Madame d'Ayen soon afterwards arrived at Plauzat, where she spent a fortnight, long afterwards remembered by her daughter, who throughout the time never found courage to tell her of her approaching emigration. "It was then," says Madame de Lafayette, "that my sister received her last lessons and treasured up her last example, and my mother, when she parted from her, unconscious that it was on the threshold of eternity, carried with her the unspeakable consolation which she received from the sight of the gifts of God to her child." From Plauzat Madame d'Ayen proceeded to Chavaniac, and thence to Paris.

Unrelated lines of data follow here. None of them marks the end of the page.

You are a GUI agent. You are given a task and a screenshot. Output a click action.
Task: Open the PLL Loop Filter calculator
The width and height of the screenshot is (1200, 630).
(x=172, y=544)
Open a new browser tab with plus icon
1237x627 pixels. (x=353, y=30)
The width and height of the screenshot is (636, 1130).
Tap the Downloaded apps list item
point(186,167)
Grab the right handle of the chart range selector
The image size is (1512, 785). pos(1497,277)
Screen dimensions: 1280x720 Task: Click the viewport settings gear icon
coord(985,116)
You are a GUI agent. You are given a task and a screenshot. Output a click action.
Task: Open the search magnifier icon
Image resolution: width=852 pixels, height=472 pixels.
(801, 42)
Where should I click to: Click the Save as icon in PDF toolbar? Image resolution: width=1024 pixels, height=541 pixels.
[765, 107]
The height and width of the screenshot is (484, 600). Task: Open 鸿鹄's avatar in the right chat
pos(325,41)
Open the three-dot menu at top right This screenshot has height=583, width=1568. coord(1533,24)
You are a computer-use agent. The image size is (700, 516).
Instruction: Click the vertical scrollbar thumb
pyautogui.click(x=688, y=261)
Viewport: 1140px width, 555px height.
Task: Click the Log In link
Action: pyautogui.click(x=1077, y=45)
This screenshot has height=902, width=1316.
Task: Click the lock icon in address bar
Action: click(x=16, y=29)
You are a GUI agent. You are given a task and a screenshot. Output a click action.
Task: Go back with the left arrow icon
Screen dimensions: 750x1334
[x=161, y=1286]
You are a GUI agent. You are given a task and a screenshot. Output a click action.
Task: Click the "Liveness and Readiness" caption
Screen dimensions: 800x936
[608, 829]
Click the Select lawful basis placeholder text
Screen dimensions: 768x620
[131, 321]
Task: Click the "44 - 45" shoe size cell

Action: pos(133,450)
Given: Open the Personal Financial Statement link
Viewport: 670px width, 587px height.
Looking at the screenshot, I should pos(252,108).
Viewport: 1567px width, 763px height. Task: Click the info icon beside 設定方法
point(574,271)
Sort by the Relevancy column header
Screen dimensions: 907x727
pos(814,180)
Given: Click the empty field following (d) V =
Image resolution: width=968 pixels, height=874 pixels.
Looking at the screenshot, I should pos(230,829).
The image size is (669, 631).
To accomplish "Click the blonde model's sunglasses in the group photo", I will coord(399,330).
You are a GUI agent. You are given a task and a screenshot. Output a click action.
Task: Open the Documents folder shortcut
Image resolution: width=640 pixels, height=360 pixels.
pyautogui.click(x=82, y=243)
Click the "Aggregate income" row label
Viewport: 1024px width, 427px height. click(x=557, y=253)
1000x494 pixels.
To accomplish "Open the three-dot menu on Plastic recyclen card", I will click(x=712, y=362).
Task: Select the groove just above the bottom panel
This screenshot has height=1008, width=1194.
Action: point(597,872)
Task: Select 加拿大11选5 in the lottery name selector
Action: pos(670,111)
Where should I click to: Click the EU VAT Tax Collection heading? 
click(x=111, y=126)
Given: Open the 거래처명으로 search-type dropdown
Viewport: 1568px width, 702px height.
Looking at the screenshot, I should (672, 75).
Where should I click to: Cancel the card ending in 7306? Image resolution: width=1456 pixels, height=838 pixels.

Meanwhile the revolution pursued its course, and each fresh step brought new danger and anxiety to the family of Noailles. On the fearful 20th of June, the venerable Maréchal de Mouchy, the father of the Viscount de Noailles, remained all day at the side of the unhappy king, defending him with his body against the rabble, which had invaded his palace. The Duke d'Ayen, who had retired to Switzerland in disgust, returned to resume his office as captain of the body-guard, which, although abolished, was in his eyes re-created by the peril of the king. Though he had been strongly impressed with the ideas of 1789, he mourned bitterly over the excesses to which they had led, and, with his son-in-law, M. de Grammont, faithfully followed their unhappy sovereign until he sought ignominious shelter on the threshold of the Assembly. After all was over, he again sought refuge in Switzerland.

M. de Noailles was now a proscribed exile in England; M. de Lafayette a prisoner in Austria; Madame de Lafayette a captive on parole at Chavaniac; Madame d'Ayen, her eldest daughter, and her mother-in-law, the aged Maréchale de Noailles, remained in their hotel at Paris, where they were soon to fall a sacrifice to the bloodthirsty faction which was now master of France.

The Maréchal de Mouchy, the head of the younger branch of the family of Noailles, had been already detained five months in the Luxembourg, together with his wife, who had been born in that palace, in the room under that where she was now imprisoned, and had also left it a bride. In the April of 1794 the aged Maréchale de Noailles, now a widow, and partly imbecile

from age, the Duchess d'Ayen, and the Viscountess de Noailles, were removed thither. The acts of their martyrdom, for such it may well be called from the spirit in which it was endured, are thus given by M. Carrichon, their confessor, a priest of the Oratory :

"I knew the Maréchale by sight, the two others well. I visited them once a week while they were still confined in their hotel. The terror was increasing with the crimes of the revolution, and the victims became daily more numerous. One day, when I was exhorting them to be prepared, I said to them, from a kind of presentiment: 'If you are sent to the guillotine, and God gives me strength, I will go with you.' They took me at my word, and said eagerly, 'You will promise.'? After a moment's hesitation I answered, Yes; and that you may be sure to know me, I will wear a dark blue coat and a red waistcoat.' They often afterwards reminded me of my promise."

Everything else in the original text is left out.